Com cerca de uma década de atuação, a charcutaria utiliza carne do Porco do Cerrado, desenvolvido pelo Núcleo de Estudos em Produção de Suínos da UFMG Montes Claros (NEPSUI). A raça resulta do cruzamento entre Duroc e Piau e foi criada para se adaptar ao clima do Cerrado, mantendo características essenciais para produtos curados, como marmoreio, coloração e rendimento. “Buscamos desenvolver um animal semelhante ao modelo espanhol, voltado para carnes de alta qualidade”, explica o coordenador do NEPSUI, professor Bruno Silva.
A inspiração surgiu após experiências com produtores de pata negra na Espanha. Silva afirma que o Brasil tinha potencial para valorizar suas raças nativas e unir rusticidade a qualidade cárnica. O processo, porém, exigiu desafios como seleção genética adequada, certificação de origem e consolidação junto a produtores locais. “O animal foi selecionado para tolerar o clima e, ao mesmo tempo, apresentar robustez e excelência de carne”, diz.
A combinação das raças foi estratégica. “O duroc agrega gordura intramuscular e sabor; o piau oferece rusticidade e gordura subcutânea espessa, fundamental para longas curas”, ressalta o professor. Para preservar essa genética, foi criado um núcleo de conservação do piau, que resultou na aprovação de lei tornando a raça patrimônio sociocultural e econômico de Minas Gerais. Assim surgiu o “piau do Cerrado”, variedade estabilizada e certificada para o projeto.
A parceria com a agricultura familiar fortaleceu o avanço da iniciativa. “Queremos agregar valor e gerar renda. O animal mantém qualidade mesmo em sistemas rústicos”, afirma Silva. Ele explica que a carne do Porco do Cerrado se destaca pela gordura firme e pela coloração, ideais para a charcutaria. “O sabor vem da gordura, e a gordura dessa raça é diferenciada, muito superior à de animais convencionais.”
O prêmio conquistado pela Charcutaria Sagrada Família utilizando essa carne representa, para Silva, o coroamento de quase 13 anos de trabalho. Ele adianta que a equipe já desenvolve uma nova fase do projeto, com alimentação dos suínos à base de baru, fruto do Cerrado. “A intenção é agregar características sensoriais próprias da região, assim como ocorre na Europa com suínos alimentados por bolota.

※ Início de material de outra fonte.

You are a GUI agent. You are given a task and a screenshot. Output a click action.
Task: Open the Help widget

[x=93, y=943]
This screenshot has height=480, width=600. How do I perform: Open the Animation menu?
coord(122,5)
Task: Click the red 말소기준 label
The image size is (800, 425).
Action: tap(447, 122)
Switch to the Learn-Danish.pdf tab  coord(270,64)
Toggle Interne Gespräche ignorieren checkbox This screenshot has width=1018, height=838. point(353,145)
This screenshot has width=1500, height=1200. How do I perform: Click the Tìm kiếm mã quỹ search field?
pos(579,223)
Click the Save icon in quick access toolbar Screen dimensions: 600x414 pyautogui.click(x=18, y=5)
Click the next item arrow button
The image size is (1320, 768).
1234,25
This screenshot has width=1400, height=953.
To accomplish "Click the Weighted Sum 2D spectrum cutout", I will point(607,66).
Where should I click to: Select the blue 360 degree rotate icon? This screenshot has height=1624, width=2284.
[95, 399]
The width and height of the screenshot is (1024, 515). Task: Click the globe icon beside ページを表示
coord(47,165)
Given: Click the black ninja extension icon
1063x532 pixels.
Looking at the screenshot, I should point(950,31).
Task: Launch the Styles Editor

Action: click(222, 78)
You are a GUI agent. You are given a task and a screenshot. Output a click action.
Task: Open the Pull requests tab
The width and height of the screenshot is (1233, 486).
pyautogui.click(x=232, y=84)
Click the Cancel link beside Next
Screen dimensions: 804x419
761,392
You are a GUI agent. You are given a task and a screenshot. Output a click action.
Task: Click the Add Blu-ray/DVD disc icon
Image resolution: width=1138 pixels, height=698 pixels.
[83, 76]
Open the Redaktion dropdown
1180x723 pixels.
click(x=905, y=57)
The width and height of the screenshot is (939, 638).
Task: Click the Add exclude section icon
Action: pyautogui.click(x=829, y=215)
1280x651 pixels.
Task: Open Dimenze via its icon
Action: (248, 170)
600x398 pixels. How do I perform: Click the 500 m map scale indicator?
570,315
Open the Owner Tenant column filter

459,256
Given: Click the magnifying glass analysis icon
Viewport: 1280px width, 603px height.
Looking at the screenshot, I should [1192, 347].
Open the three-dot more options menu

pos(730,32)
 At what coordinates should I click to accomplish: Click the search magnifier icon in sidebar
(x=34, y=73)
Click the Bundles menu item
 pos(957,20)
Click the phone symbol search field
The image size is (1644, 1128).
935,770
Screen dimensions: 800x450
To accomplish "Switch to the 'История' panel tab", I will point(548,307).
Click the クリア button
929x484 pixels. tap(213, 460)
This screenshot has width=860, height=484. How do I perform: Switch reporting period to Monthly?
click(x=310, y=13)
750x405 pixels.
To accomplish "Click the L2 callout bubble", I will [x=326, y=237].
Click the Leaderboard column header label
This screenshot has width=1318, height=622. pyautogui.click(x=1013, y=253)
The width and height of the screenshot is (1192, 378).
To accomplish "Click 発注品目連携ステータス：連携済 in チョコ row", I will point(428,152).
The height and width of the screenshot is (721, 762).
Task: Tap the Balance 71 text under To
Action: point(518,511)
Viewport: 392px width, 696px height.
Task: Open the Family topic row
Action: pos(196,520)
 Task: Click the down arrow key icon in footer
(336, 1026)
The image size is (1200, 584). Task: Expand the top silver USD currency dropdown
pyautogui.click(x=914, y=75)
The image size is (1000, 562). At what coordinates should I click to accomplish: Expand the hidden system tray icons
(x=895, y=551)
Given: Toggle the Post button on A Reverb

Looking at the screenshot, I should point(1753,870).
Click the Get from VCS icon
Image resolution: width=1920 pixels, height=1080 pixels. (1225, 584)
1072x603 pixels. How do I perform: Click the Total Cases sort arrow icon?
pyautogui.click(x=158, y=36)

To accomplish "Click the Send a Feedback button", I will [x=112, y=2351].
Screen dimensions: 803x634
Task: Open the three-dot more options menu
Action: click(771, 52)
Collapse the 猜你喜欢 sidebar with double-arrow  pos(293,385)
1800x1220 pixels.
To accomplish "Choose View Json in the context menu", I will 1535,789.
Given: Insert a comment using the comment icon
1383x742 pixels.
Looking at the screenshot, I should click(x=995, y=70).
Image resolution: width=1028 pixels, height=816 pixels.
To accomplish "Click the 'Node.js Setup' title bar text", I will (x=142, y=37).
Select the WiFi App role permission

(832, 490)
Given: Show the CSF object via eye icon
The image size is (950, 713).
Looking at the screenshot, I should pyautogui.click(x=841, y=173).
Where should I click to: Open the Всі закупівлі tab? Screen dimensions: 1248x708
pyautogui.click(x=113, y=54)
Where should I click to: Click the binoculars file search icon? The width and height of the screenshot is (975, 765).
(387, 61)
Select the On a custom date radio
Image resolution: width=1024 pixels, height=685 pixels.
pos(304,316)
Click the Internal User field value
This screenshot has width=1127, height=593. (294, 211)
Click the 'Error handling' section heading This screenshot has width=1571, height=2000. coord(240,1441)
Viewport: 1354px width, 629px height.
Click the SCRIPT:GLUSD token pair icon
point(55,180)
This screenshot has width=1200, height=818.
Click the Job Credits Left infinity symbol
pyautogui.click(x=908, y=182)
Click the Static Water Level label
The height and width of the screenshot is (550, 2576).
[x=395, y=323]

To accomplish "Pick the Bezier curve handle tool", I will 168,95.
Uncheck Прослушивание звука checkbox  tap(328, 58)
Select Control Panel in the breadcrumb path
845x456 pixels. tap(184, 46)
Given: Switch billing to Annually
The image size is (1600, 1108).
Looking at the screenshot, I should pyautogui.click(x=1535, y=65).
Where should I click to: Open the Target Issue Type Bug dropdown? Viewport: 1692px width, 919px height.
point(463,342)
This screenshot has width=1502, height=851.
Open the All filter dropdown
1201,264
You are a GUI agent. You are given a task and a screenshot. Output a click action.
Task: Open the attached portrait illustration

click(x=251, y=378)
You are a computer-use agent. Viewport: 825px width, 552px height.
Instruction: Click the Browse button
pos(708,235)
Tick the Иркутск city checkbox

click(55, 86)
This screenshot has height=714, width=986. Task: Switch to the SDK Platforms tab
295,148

Ugo Borges, proprietário da charcutaria, destaca que a qualidade da gordura foi decisiva para a premiação. “O animal desenvolve uma camada de gordura espessa e estável, que protege a peça e permite maturações longas, de até 24 meses, com ganho de complexidade sensorial”, afirma.
Doutor em Ciências da Saúde, Ugo transformou sua formação científica em base para a produção artesanal. “Buscamos no Cerrado soluções para a vida, agora voltadas para saúde, prazer e boa comida”, diz. Ele explica que o padrão da charcutaria depende de método, registro e repetibilidade, em rotina semelhante ao método científico. A certificação do Instituto Mineiro de Agropecuária (IMA) reforça os controles internos.
A vitória no concurso aumentou a visibilidade da marca. “Acreditamos que as vendas devem crescer, especialmente do presunto premiado. O reconhecimento valida nosso trabalho”, afirma Ugo. Mesmo assim, ele reforça que a produção seguirá manual e limitada. “Não buscamos escala, buscamos coerência e autenticidade. O território continua sendo nossa maior inspiração. É ele que vai guiar a expansão do nosso trabalho.”